((
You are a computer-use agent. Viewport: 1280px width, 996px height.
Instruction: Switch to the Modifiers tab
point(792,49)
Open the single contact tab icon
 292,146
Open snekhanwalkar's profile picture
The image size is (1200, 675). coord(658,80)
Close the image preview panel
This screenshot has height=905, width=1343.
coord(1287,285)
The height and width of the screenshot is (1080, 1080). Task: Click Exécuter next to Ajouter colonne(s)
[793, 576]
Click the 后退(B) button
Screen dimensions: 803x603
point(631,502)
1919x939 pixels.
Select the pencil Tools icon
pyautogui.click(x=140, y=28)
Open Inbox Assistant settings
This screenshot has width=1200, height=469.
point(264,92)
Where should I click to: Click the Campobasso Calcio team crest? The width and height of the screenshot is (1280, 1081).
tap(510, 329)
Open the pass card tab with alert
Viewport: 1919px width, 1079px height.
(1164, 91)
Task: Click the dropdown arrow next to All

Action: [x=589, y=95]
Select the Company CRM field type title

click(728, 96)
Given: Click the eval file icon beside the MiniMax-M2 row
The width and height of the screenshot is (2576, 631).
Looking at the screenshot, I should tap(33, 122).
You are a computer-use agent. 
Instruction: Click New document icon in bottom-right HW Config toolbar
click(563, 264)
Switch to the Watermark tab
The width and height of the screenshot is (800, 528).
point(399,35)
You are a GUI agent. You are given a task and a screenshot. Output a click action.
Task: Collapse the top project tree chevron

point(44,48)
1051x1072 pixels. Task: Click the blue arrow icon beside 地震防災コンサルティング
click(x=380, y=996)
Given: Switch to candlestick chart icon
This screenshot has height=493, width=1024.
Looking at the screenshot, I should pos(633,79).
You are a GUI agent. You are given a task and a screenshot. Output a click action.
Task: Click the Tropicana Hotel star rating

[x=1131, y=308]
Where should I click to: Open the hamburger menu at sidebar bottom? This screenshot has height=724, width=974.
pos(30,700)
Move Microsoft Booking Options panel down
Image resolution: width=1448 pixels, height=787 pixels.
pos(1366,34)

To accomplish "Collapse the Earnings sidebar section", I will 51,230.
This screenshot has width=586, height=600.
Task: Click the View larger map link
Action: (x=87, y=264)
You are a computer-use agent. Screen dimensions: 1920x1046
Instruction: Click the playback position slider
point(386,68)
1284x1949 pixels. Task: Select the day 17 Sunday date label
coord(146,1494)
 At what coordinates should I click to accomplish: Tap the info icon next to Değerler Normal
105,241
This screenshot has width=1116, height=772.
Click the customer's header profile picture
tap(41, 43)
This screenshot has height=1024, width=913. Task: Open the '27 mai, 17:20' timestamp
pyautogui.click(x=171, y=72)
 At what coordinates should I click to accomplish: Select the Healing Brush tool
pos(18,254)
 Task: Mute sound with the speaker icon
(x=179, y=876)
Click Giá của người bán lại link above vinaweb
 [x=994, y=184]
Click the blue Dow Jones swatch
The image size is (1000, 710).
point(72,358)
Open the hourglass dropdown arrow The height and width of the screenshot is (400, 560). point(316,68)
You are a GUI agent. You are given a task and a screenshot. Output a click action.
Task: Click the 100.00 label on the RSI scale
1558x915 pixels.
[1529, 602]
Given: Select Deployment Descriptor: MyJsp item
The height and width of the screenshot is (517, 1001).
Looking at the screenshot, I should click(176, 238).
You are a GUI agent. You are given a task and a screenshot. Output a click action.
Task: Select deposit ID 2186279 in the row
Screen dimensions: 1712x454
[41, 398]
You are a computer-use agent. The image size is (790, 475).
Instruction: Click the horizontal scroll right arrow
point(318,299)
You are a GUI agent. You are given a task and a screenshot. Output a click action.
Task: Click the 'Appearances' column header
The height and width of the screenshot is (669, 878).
))
• Exercise brief:
Which lines of the entries contain "computer"? Count them and write only the number.

• Reply to the exercise:
4